# Impression depuis Classic



## macpapyguy (21 Décembre 2021)

Bonjour,
 Sur un G5  avec OS 10.4.11 qui tourne parfaitement sur OSX, j'ai un problème avec Classic OS9: il n'est pas possible d' imprimer un document rédigé avec Apple works par exemple. Pour être plus précis: document sur le bureau; clic sur "imprimer"; ouverture de la fenêtre, l'imprimante apparait; clic sur" imprimer" dans la fenêtre, et ...rien !!
*Note*: sur OSX, la même imprimante réponds parfaitement, aucun soucis!!
*Recherche niveau sélecteur*: aucune imprimante n'apparait, on ne peut donc en sélectionner une.
*Recherche Info système /profil système:* "aucune imprimante disponible"mais dans le cadre inférieur il y a trois rubriques soit rubrique case: Lexmark 2600 Série;  rubrique nom; 2600 série; rubrique  gestionnaire Laser Writer 8,( qui n'existe pas , c' est certainement une réminiscence du précédent propriétaire).
*Recherche niveau périphérique* " aucun périphérique sur le bus USB0";
 Voila les constatations; il semblerait que Classic n'arrive pas à se  connecter à l'imprimante;
 Qui voit un remède ? merci d'avance


----------



## Invité (21 Décembre 2021)

PrintToPDF depuis Classic et impression depuis OsX


----------



## macpapyguy (21 Décembre 2021)

Ou se trouve "printoPDF" ? je ne vois que la commande "imprimer" dans appleworks;
 question subsidiaire:" Laserwriter 8" sert à quoi lorsqu'il apparait dans le sélecteur ?


----------



## Invité (21 Décembre 2021)

Laserwriter 8 est un pilote générique pour imprimer des fichiers ou les enregistrer au format "Postscript" je crois ???

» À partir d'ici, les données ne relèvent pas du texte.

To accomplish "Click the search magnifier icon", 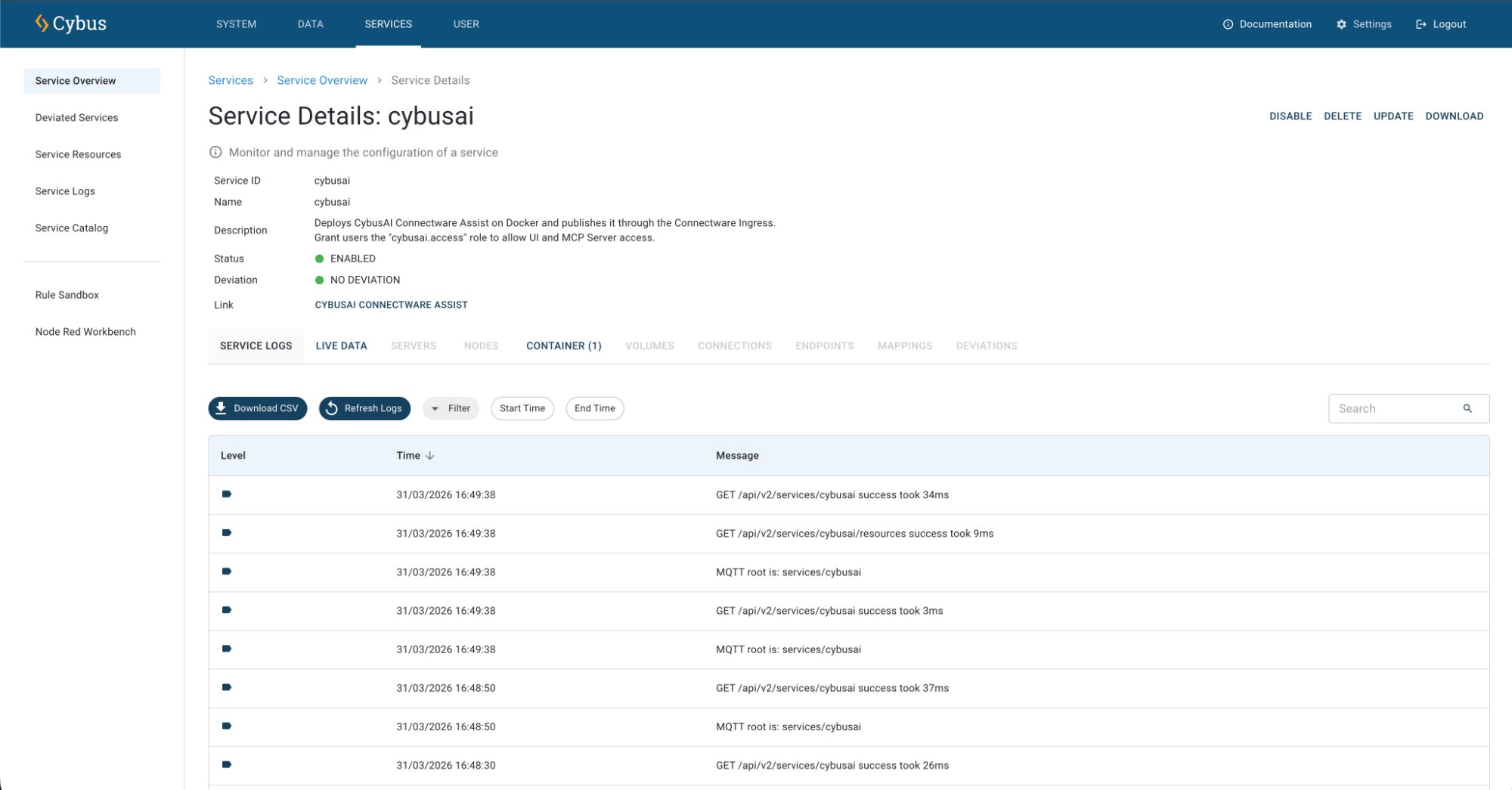I will [1467, 408].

PrintToPDF il faut le télécharger sur des vieux sites d'abandonware (le grenier du mac, Mackintosh garden, Mackintosh Repostory, etc…)

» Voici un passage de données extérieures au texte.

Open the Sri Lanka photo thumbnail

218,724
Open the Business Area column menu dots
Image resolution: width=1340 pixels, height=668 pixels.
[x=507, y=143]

Logiquement il devrait y avoir des gens bien plus compétents que moi pour te donner des réponses dans pas longtemps


----------



## eteen (28 Décembre 2021)

Il est possible d'utiliser le pilote Laserwriter pour imprimer sur une imprimante partagée en OS X.  Il faut utiliser le pilote en Queue LPR.

J'avais fais un tuto sur un autre forum.

Voici le tuto en question.

onjour à tous,

J'ai eu une demande par courriel pour imprimer d'OS 9 sur une imprimante sur un Mac en OS X.9.5.

Comme ma méthode ne fonctionnait plus, j'ai fais des tests et voilà, ça fonctionne avec quelques modifications.  Ça peut toujours servir. 
	

	
	
		
		

		
		
	


	





*Sur OS X:*
Installer l'imprimante XXXX sur le mac.
Partager les imprimantes dans Pref système =» Partage
Ouvrir ton navigateur et mettre http://localhost:631/

Si l'interface web de CUPS ne s'affiche pas (possible en 10.10 et plus), il faut faire la commande suivante dans le terminal pour l'activer
Code
cupsctl WebInterface=yes


*Identifier le nom de l'imprimante dans l'interface de CUPS*
Cliquer sur l'onglet imprimante /printers dans l'interface de CUPS
Cliquer sur ton imprimante XXX
Prendre en note le nom de l'imprimante* sans espace *qui est généralement orange- brun.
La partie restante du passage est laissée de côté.